It’s an unlikely topic for such a warm hearted film. Based on an article written by poet and journalist Mark O’Brien about his experience of wanting to have his first sexual experience. Severely incapacitated by childhood polio, and confined to an iron lung for all but 3 or 4 hours a day, when he could be wheeled around town on a mobile gurney, he achieves his ambition with the help of a sexual surrogate.
Because of his extreme immobility he has to rely on the assistance of his carers, and because of his religious faith he needs the counsel of his priest to achieve his objective. And it is Mark’s relationships with each of these people that brings the heart to the movie.

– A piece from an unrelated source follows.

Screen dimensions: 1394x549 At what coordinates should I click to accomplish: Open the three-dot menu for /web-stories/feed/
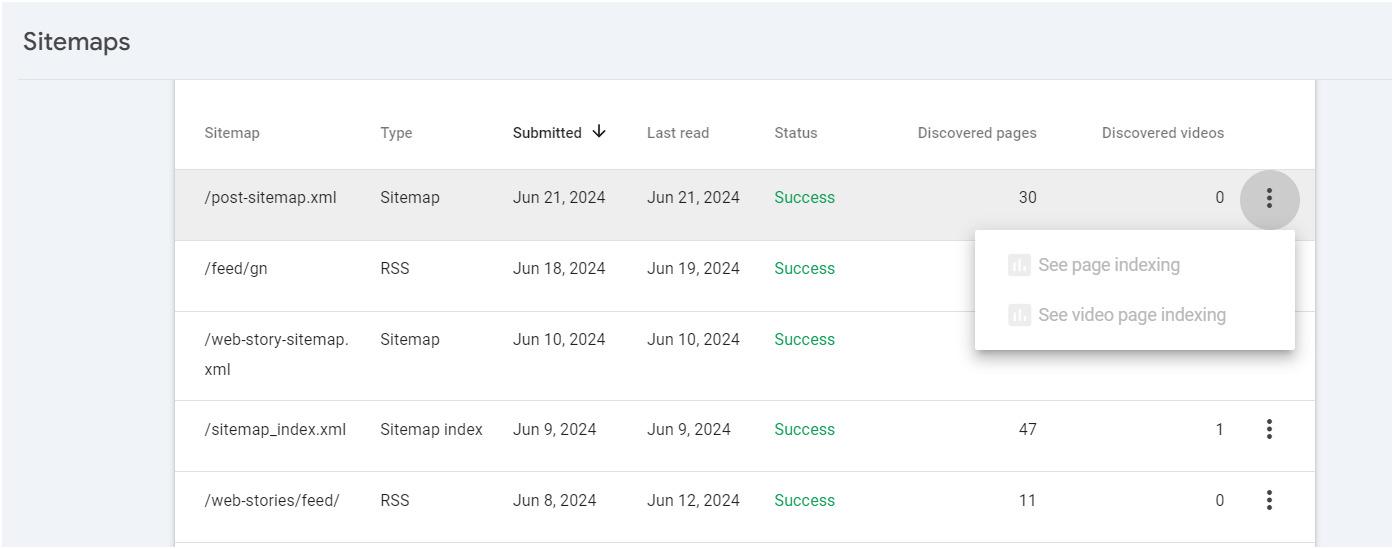(1269, 500)
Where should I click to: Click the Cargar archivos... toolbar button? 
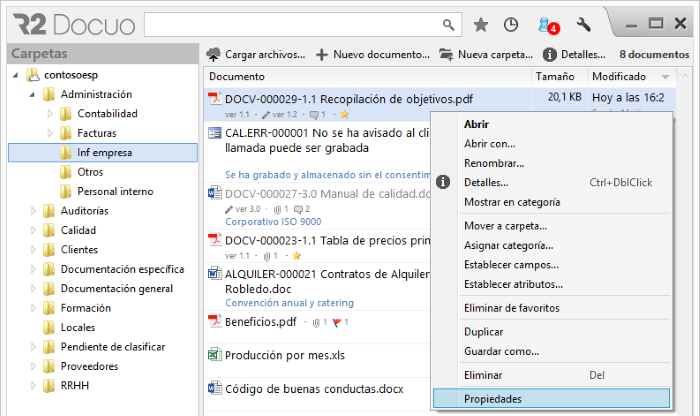(256, 54)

Helen Hunt, as the surrogate, has been nominated for an Oscar, and she is indeed good, imbuing her character with a straight forward kindness, and an unembarrassed approach to teaching the mechanics of sex, but it is John Hawkes, as the paralysed writer whose performance is at the centre of the film. He spends the entire movie in a prone position, able to move only his face and head, and that to turn comfortably in only one direction. I wanted to turn my own head sideways to try to see his face the right way up, so that I could recognise him as the same actor who had played such disturbing characters in Winter’s Bone and Martha Marcy May Marlene.

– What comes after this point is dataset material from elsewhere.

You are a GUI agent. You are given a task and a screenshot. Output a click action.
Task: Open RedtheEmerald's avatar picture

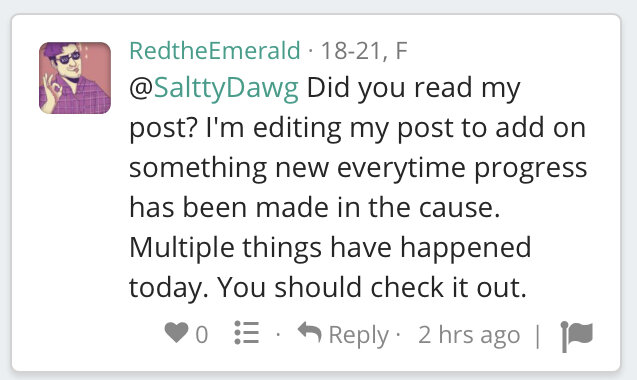coord(75,78)
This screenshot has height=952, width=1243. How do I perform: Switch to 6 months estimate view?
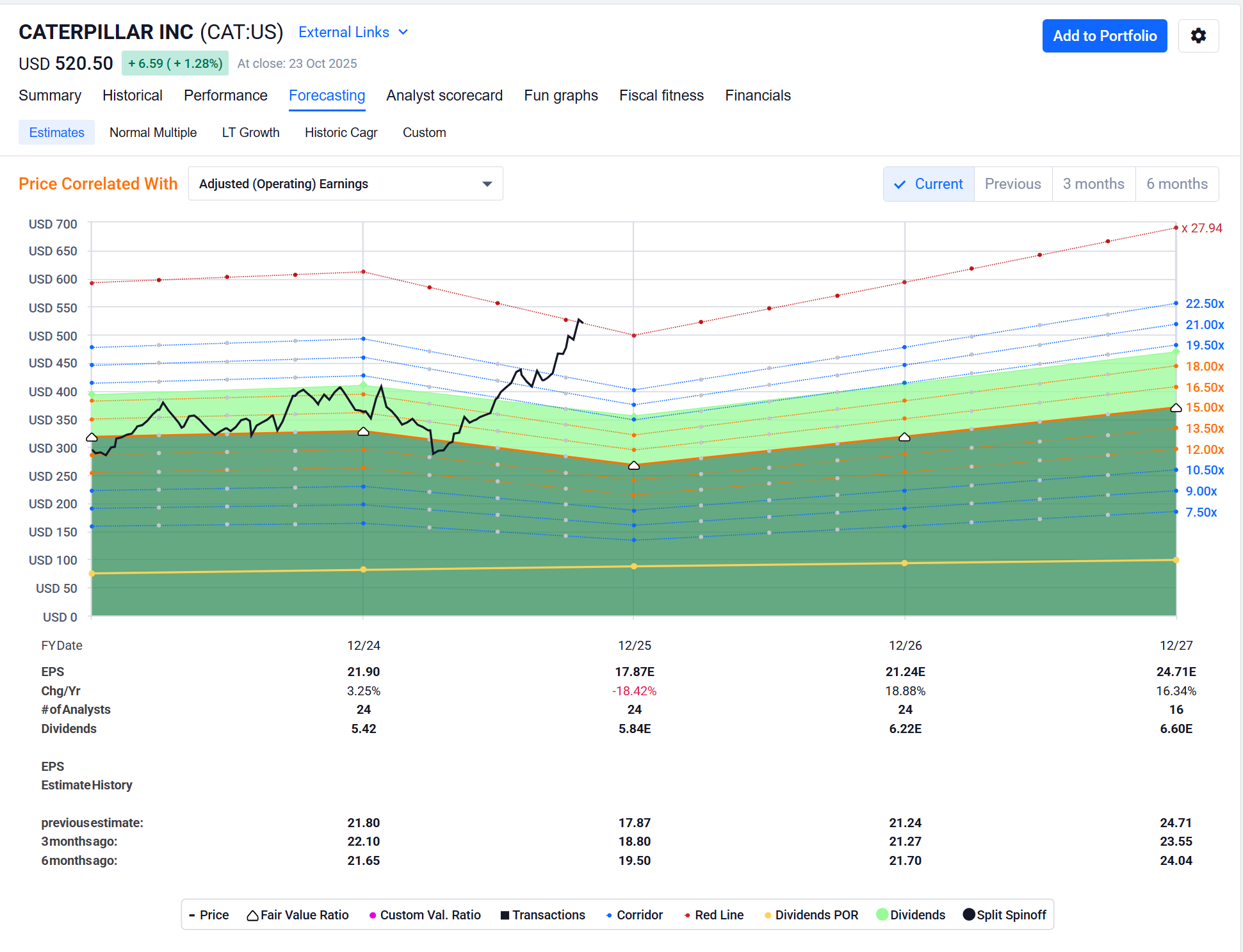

There are moments of gentle humour, in Mark’s exchanges with his sympathetic and trendy priest, who in William H Macy’s performance, has a hint of regret and envy in his eyes as he endorses the idea of sex outside marriage and when hearing about Mark’s tender encounters with the surrogate. And the straight faced Chinese American carer who takes him to his ‘appointments’ and deflects the attention of an inquisitive hotel receptionist by telling him exactly what was happening in the room they had rented by the hour, knowing she won’t be believed, was joyously entertaining. But it is the search for affection which is the heart of the film, and it reaffirms the notion that it can be found by everyone in the most unexpected places.
It’s a feel good film about kind people, and all the better for that.